Data START

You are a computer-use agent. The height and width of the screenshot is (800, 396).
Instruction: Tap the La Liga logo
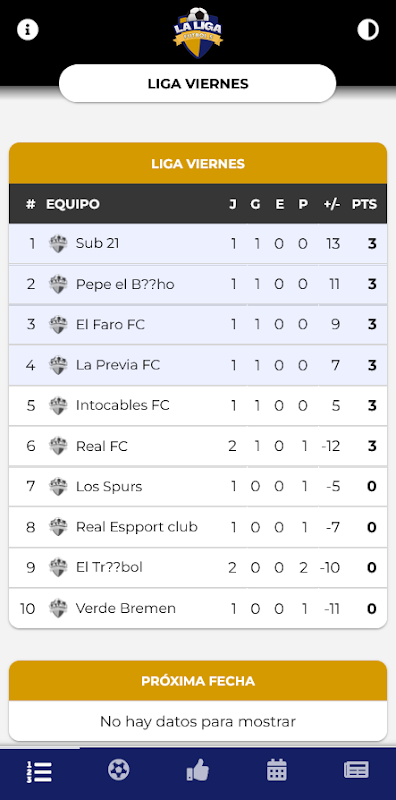click(x=198, y=32)
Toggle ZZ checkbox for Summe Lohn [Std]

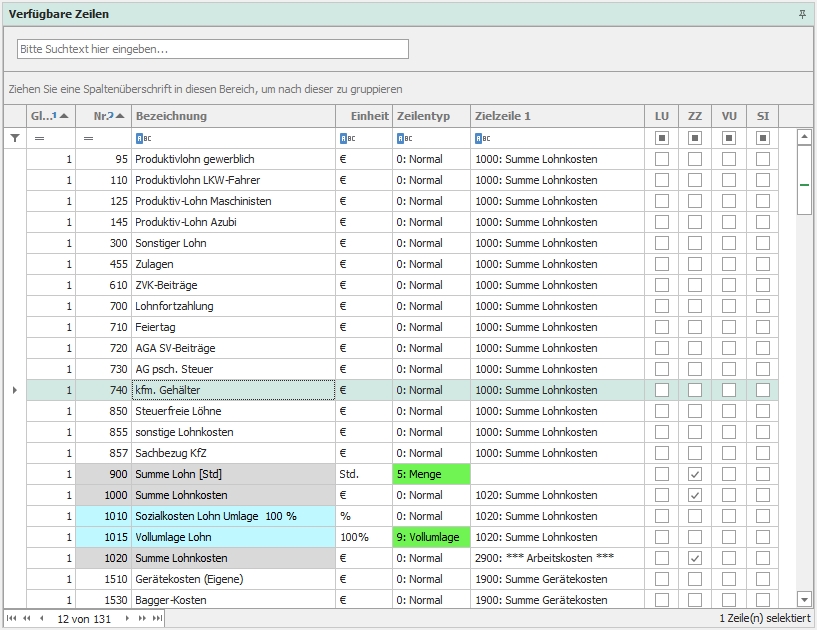(695, 474)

Data END

▸ Assignment
Quote all of the entries word for word, omitting any pictures.

▸ Solution for this problem
You are a computer-use agent. The height and width of the screenshot is (800, 396).
Instruction: Tap the La Liga logo
click(x=198, y=32)
Toggle ZZ checkbox for Summe Lohn [Std]

(695, 474)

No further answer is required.